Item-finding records
┌──
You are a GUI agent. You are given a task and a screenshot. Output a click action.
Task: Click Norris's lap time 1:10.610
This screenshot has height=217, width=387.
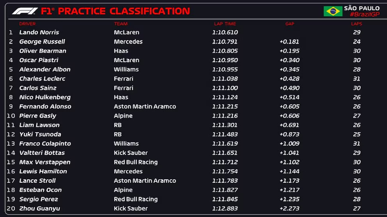point(225,32)
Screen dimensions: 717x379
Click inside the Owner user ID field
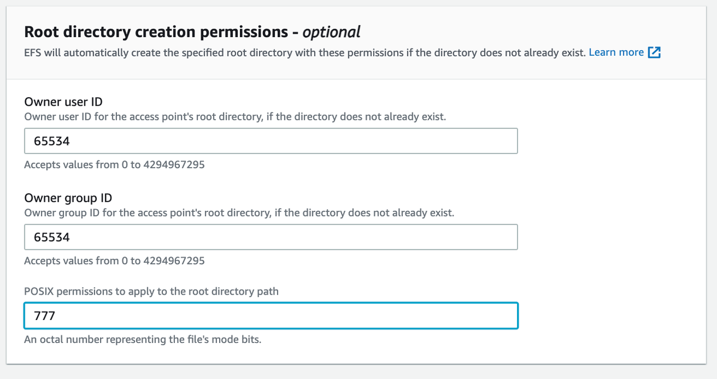[x=270, y=141]
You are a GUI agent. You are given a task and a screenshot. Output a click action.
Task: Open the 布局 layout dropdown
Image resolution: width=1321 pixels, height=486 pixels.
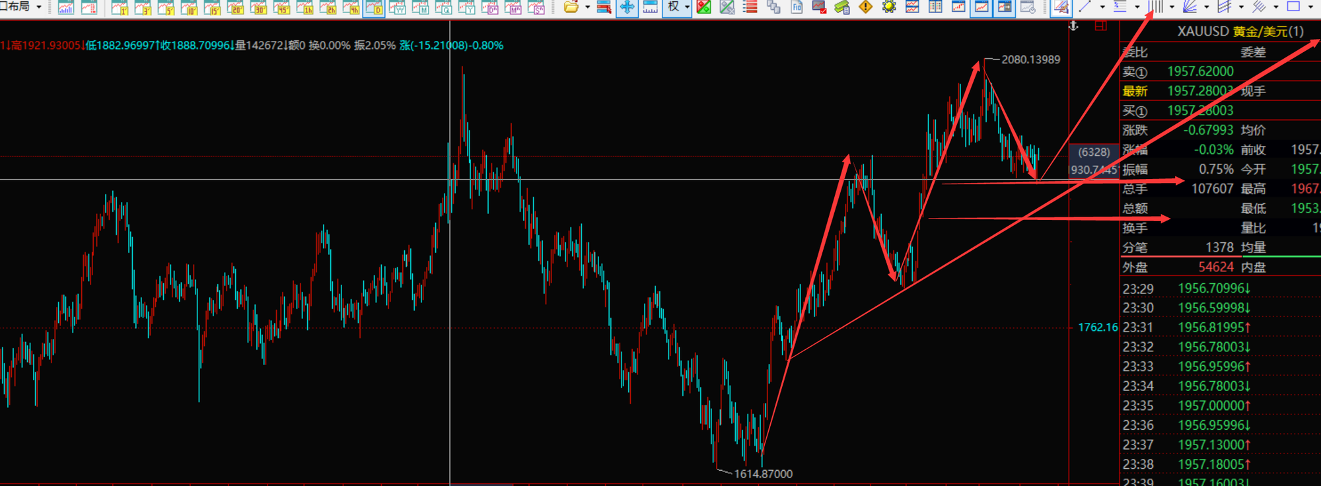(x=39, y=7)
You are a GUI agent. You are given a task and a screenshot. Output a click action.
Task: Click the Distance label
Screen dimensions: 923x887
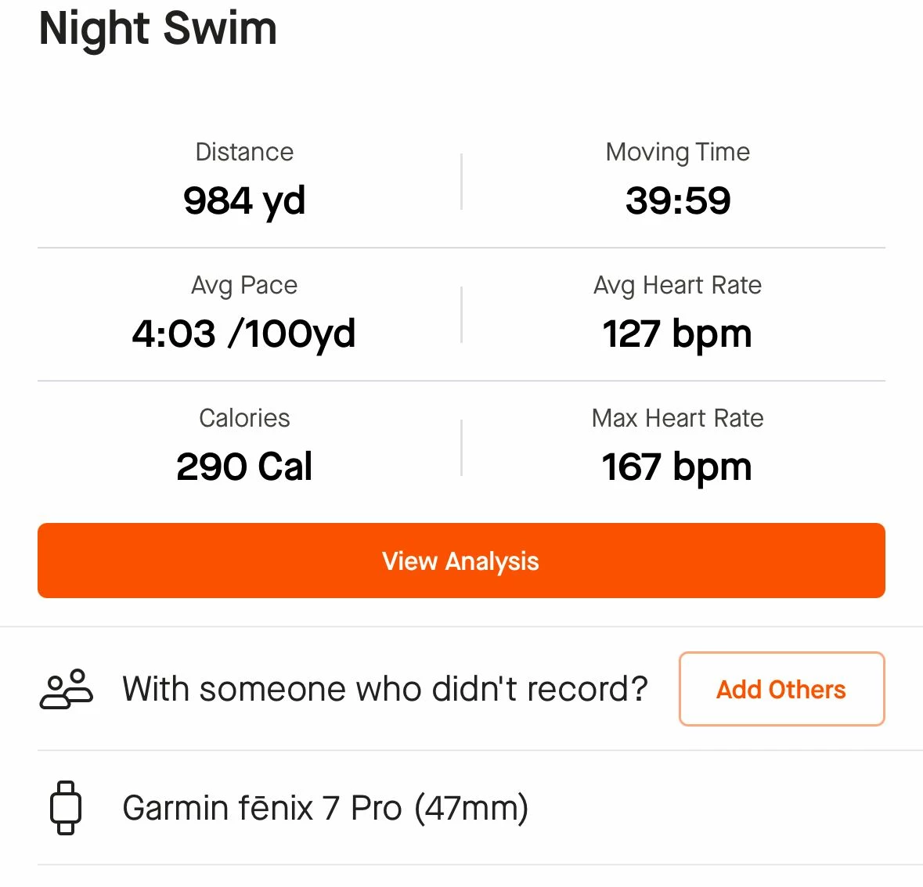[x=244, y=152]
└──
What is expected:
Turn the lines of the material, from the line containing "Screen dimensions: 717x379" through the end of the material, into a JSON list of strings with one string per line and blank lines omitted. Leave the pictures out.

Final answer:
[
  "Screen dimensions: 717x379",
  "Click inside the Owner user ID field",
  "[x=270, y=141]",
  "You are a GUI agent. You are given a task and a screenshot. Output a click action.",
  "Task: Open the 布局 layout dropdown",
  "Image resolution: width=1321 pixels, height=486 pixels.",
  "(x=39, y=7)",
  "You are a GUI agent. You are given a task and a screenshot. Output a click action.",
  "Task: Click the Distance label",
  "Screen dimensions: 923x887",
  "[x=244, y=152]"
]